Render the records below as a Markdown table with columns headed "No." and "Text", one row per line, running from the line with "You are a GUI" up to and including the line with "(x=218, y=31)". Omit blank lines and leave the pictures out.

> **The data**
+---+
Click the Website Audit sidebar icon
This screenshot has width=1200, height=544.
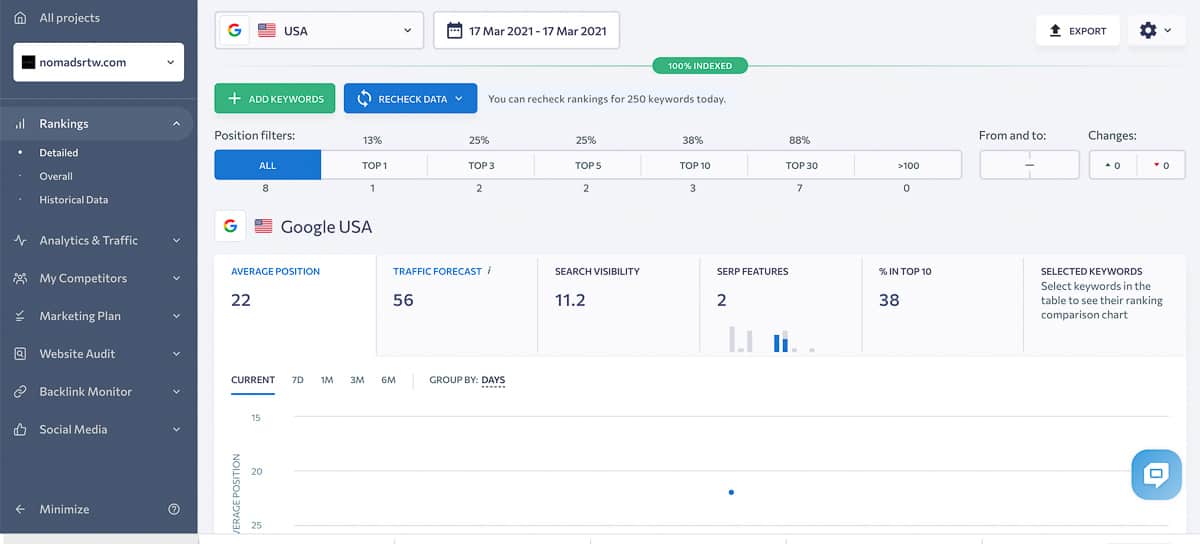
+---+
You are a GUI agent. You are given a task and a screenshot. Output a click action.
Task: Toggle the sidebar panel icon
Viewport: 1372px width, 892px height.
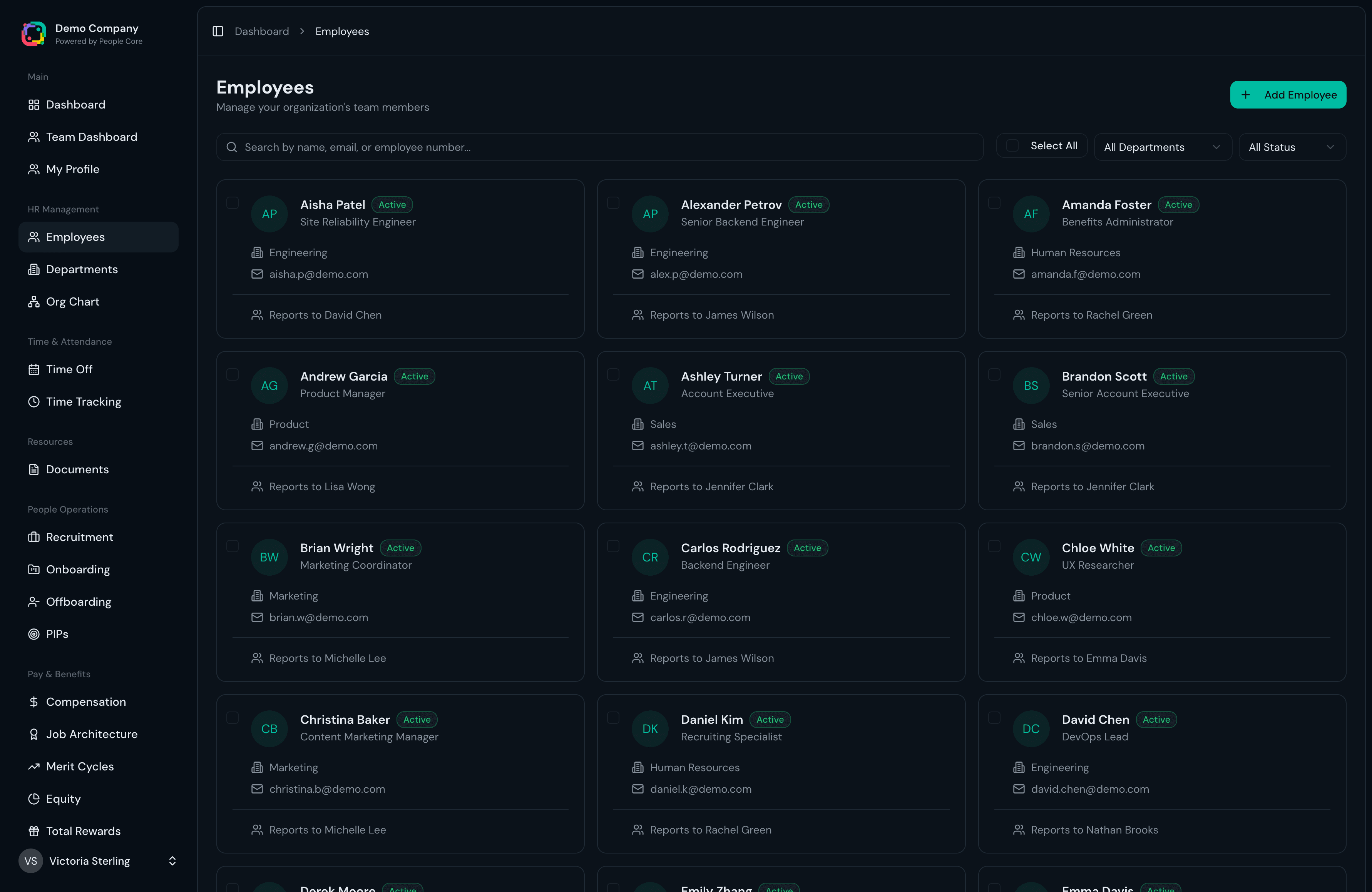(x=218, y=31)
+---+
> **Written response**
| No. | Text |
|---|---|
| 1 | You are a GUI agent. You are given a task and a screenshot. Output a click action. |
| 2 | Task: Toggle the sidebar panel icon |
| 3 | Viewport: 1372px width, 892px height. |
| 4 | (x=218, y=31) |